Gemma pulled back the kitchen curtain to reveal crimson and orange light spreading the day’s last soft shadows across the pastures. Alan closed in behind her, but without touching her.
“Are you ready?” Alan said.
She nodded.
“For anything?
She nodded.
“For everything?”
She nodded. But, she told herself, she’d use her voice on her own terms.
SIXTY-FIVE
ONCE AGAIN, DANNY PAUSED at the threshold of his home. After a year in Fox Cottage, he was back to stay along with the children. It was a bittersweet pull, this moment. Even when he wasn’t living ins
ide this house, Ellen’s presence had made it home.
But he had the children with him again, and he would hope for Ellen’s return.
“Pappy, open the door,” Petey said.
Instead, he turned around and sat them down on the stoop. They burrowed into his sides when he wrapped his arms around them. He’d missed them, holy hell, had he missed them.
Around them, a low twilit sun caught at shadows and lost the fight with darkness. An orange glow settled over the countryside, deepening to red and purple and welcome night and welcome bedtime for all three of them. The fog had finally lifted.
“Kidlings.” He cleared his throat. “You remember what we talked about—about Mam?”
“It will be okay, Da,” Mandy said. “I know it will. You’ll see.”

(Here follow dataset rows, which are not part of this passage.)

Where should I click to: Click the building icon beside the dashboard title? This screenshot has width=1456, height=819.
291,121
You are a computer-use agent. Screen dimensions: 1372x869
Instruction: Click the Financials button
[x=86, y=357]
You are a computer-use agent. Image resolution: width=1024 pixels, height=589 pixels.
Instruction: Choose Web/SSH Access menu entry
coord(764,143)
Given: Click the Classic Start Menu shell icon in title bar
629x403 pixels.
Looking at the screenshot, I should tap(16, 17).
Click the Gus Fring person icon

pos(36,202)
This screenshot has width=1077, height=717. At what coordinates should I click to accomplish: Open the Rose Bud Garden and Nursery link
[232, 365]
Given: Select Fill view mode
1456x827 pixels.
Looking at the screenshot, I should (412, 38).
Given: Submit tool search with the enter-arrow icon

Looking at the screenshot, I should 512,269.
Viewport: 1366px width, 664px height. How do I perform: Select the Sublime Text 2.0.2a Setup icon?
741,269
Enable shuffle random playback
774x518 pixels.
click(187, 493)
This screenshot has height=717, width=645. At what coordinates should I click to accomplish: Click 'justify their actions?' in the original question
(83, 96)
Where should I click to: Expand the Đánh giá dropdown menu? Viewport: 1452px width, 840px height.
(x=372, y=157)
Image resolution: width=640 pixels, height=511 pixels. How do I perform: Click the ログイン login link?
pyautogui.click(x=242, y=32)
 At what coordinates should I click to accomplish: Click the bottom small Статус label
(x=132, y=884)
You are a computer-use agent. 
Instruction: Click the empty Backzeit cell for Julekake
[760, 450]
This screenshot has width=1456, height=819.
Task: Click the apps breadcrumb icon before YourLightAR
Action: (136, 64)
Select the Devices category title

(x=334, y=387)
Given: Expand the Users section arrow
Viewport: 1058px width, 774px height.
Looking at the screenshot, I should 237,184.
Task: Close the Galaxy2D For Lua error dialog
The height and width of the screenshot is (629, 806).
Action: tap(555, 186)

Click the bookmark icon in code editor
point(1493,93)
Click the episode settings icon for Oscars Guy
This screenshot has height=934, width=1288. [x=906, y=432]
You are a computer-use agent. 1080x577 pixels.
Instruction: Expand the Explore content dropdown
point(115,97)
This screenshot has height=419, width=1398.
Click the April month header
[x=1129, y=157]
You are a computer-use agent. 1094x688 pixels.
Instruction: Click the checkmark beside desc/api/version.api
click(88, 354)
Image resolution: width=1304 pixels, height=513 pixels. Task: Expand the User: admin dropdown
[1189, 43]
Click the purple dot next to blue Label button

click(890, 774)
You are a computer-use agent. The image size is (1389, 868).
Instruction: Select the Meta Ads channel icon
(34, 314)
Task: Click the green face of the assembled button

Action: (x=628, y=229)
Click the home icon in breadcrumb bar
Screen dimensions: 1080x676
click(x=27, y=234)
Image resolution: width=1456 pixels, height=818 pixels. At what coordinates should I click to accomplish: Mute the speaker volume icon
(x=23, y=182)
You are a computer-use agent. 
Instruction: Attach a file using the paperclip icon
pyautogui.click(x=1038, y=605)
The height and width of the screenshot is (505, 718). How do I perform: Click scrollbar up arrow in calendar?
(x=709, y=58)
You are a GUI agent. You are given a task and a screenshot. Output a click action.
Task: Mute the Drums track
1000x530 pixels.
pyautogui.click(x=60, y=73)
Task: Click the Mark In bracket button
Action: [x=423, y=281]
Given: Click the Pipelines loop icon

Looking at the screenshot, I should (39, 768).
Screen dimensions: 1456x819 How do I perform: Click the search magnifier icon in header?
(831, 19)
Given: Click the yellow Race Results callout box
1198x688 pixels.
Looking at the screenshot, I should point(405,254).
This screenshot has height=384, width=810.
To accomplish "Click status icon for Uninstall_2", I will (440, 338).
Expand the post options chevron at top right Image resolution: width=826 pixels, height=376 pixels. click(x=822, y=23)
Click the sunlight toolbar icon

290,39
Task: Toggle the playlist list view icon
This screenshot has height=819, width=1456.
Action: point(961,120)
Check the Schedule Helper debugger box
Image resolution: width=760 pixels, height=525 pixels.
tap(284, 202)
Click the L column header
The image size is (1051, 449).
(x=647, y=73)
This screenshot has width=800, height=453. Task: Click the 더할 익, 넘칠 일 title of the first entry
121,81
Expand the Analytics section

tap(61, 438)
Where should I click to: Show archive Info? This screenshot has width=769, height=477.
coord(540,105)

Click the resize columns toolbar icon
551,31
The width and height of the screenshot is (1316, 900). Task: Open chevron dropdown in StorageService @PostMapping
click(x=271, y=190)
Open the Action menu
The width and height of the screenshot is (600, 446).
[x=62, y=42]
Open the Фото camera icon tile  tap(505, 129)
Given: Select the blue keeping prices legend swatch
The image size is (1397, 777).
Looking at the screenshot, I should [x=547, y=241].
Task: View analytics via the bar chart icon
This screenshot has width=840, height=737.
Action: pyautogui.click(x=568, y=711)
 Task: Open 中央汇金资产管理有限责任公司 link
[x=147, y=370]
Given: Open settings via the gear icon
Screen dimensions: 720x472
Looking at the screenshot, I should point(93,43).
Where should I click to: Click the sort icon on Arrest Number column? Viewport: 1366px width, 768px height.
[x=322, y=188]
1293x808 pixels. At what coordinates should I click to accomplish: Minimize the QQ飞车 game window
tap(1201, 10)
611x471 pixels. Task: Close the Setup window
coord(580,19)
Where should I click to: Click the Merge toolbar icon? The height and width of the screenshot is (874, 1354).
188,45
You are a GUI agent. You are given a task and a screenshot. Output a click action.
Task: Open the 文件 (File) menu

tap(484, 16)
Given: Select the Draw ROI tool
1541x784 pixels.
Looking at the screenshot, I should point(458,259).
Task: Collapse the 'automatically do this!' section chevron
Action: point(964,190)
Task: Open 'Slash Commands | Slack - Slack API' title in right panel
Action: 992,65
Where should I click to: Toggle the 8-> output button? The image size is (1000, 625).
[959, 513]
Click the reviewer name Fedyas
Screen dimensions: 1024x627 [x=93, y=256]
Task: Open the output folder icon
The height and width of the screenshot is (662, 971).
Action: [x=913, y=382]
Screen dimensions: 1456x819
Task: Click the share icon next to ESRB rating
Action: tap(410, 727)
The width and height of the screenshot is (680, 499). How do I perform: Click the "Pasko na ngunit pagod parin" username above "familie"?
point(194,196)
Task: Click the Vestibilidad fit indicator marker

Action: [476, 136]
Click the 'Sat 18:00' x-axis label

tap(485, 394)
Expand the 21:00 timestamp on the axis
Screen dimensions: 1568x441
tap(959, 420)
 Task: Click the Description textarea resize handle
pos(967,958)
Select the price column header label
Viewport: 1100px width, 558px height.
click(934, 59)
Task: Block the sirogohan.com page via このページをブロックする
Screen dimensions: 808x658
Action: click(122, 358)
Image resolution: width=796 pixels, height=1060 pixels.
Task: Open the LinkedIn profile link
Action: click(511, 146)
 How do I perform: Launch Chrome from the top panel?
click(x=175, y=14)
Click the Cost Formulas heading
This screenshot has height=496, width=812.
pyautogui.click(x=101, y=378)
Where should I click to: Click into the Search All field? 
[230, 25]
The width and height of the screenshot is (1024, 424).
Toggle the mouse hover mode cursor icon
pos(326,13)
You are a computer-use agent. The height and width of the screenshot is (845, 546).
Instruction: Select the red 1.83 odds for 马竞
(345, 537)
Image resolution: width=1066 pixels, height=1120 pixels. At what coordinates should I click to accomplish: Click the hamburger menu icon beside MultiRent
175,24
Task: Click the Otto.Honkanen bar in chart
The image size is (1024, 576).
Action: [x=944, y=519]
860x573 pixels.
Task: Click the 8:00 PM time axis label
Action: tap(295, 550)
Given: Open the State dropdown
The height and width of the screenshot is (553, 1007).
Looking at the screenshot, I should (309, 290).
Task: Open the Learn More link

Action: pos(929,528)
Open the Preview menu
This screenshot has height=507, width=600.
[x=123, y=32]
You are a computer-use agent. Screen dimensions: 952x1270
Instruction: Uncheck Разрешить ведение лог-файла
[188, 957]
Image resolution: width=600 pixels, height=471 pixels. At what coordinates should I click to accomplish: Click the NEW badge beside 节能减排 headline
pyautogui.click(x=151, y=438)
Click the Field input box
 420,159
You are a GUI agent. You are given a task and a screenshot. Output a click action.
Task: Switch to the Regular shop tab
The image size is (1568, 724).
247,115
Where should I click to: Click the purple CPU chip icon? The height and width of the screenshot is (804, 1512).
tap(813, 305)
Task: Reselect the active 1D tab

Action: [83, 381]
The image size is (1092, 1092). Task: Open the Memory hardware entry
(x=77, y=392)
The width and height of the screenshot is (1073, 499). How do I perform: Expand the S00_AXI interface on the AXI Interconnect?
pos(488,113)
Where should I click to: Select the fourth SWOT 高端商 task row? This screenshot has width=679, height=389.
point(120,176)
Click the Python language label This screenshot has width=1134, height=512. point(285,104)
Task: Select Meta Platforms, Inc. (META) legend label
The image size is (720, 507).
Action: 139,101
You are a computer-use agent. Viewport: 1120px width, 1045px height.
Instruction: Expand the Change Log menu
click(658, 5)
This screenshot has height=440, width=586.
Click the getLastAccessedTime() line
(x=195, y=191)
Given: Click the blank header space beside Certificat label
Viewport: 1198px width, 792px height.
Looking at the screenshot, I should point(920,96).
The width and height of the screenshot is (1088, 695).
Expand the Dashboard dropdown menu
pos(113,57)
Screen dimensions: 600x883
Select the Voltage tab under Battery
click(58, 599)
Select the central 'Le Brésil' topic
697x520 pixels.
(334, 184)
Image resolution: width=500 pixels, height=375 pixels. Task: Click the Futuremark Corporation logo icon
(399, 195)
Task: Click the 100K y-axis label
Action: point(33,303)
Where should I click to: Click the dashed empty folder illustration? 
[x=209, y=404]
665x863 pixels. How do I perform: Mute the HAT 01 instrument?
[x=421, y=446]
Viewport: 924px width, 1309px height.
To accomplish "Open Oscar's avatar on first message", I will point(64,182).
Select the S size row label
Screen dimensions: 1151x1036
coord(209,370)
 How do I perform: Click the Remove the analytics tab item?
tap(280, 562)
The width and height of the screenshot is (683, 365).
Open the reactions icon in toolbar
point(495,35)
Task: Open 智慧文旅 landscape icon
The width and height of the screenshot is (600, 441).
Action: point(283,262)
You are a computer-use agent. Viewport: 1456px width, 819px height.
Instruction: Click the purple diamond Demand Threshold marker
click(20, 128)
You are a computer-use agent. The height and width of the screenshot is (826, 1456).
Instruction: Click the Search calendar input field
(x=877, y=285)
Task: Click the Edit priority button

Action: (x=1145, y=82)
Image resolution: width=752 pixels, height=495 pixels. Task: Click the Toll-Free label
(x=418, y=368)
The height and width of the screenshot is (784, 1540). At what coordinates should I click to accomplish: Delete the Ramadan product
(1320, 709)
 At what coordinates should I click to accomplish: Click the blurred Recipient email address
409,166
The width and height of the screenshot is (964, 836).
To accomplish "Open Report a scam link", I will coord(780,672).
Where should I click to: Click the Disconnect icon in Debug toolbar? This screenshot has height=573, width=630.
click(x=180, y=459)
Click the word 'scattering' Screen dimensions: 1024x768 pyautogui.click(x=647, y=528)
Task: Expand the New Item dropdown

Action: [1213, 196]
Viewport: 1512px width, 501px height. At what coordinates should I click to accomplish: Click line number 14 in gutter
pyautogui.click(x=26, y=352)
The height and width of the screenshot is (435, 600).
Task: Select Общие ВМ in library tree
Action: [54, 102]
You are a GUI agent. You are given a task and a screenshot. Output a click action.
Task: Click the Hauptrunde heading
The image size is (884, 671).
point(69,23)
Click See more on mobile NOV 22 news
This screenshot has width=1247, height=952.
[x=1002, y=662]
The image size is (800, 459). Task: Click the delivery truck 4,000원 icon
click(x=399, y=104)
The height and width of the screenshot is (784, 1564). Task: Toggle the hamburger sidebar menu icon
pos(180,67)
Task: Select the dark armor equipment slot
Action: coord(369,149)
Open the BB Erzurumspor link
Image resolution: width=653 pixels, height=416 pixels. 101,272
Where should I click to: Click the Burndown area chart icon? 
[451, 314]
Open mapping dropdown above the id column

He squeezed her, wishing with every particle of his being that she hadn’t turned into a caretaker of adults.
Petey’s voice was muffled against Danny’s side. “Grey Man almost got her, didn’t he?” He sniffled. “I’m scared he’ll come back.”
He was so close to the truth of it that Danny had to force himself to keep his arm and hand loose around his boy. Malcolm would never be seeing Lisfenora again and thank the gods of old for that.
“He won’t be back. That I can promise. He’s gone even though you’ll always hear stories about him, like faerie tales, nothing more.”
“You got him, didn’t you?” Petey snaked his little arms around Danny’s torso. “I knew you would.”
Oh hell, this was beyond Danny, this impending sense of doom that he would both love too much like Seamus and love too little like Malcolm. He didn’t know what the boundaries of fatherhood should be. He’d been a dad for nine years now and was just beginning to understand its ramifications.
“When are Gemma and Dermot coming back?” Mandy said.
“I’m afraid—” He stopped. He hadn’t thought about Gemma now that Dermot was in for a legal roller-coaster ride. There was still more to investigate about his claim that he’d struggled with Toby, not hit him with intent. Benjy would have to review the case all over again. Seamus had corroborated that Toby had admired the cross, so he’d given it to him. So simple. A boy who longed to be the family savior.